Determining market trends has become a science even though a high number or people still believe it’s a gambling game. Mathematicians, technicians, brokers and investors have worked together in developing quite several indicators to help them better understand and forecast market movements.

Developed by Modulus Financial Engineering Inc., the prime number oscillator indicates the nearest prime number, be it at the top or the bottom of the series, and outlines the difference between that prime number and the respective series.

Essential assumptions

We call prime an integer positive number that has no positive integer divisors other than 1 and itself, so it is a positive integer (p>1) that has exactly one divisor other than 1 (17 can be divided by 1 and 17 – it’s prime; 18 can be divided by 1, 2, 3, 6, 9 and 18 – it’s not prime).Numbers that appear in a specific order are said to create a sequence. Similar to a set, a sequence contains elements (terms), but unlike a set, the terms of a sequence follow a specific rule, are situated in a certain order.

In mathematics, the Fibonacci numbers create the following integer sequence : 0,1,1,2,3,5,8,13,21…. . Traders use this sequence to determine future market movements. The Fibonacci sequence is applied in trading through several methods and they are comprised in the Fibonacci Box. The box contains: the Fibonacci extensions, retracements, circles, fan and time methods. Using the numbers in this sequence and sometimes the sequence itself, investors manage to time certain turns in the financial market movements.

One way to use prime numbers in trading is through the prime number oscillator. It is highly useful indicator in identifying changes in the market.

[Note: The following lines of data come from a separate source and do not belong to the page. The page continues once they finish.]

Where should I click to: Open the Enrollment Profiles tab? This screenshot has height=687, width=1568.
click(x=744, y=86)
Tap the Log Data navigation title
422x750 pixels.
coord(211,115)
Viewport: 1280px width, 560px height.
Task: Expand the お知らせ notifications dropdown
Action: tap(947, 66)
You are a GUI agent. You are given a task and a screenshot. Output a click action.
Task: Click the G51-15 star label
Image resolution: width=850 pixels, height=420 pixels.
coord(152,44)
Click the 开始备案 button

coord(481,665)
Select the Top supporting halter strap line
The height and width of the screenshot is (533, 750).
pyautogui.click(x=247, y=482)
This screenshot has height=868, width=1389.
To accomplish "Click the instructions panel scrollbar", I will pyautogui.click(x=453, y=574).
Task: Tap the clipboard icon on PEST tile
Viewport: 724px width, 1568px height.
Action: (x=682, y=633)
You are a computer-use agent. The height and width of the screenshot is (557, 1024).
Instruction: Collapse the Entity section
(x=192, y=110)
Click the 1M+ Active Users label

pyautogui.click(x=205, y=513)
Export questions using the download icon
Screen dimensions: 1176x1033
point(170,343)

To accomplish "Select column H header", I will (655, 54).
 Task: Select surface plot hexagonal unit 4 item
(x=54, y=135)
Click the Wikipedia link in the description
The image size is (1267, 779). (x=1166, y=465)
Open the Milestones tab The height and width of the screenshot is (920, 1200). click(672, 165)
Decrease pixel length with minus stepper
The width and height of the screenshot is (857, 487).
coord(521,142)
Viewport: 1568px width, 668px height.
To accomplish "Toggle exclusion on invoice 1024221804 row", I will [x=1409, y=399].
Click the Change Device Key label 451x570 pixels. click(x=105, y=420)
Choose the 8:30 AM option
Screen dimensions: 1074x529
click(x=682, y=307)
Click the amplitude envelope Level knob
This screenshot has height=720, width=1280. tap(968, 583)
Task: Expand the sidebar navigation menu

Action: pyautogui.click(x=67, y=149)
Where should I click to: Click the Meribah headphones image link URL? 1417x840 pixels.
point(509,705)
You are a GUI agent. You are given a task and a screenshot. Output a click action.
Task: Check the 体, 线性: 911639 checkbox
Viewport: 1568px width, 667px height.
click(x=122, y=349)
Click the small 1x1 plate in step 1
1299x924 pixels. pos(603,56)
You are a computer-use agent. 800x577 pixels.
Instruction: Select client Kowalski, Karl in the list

As it underlines the difference between the nearest prime number and the evolution of the prices series, it is easy to see when it is better to buy or sell.Therefore, whenever the indicator is constant and at a high value in the positive chart, the best choice is to sell, and oppositely, when the indicator is low for two consecutive periods and is situated in the negative range, acquisition is recommended.

As for many other indicators, the parameters taken into consideration are the market open/close period, the highest and lowest point of the price of a stock at the exchange in the immediately preceding 52 weeks or the volume of stock (the average of total traded stocks at the exchange over a period of time).

Prime Number Oscillator signals 

Calculation

The prime numbers oscillator is realitevely easy to calculate. This indicator finds the closest prime number from the top or bottom of the series, and then plots the difference between that prime number and the series itself.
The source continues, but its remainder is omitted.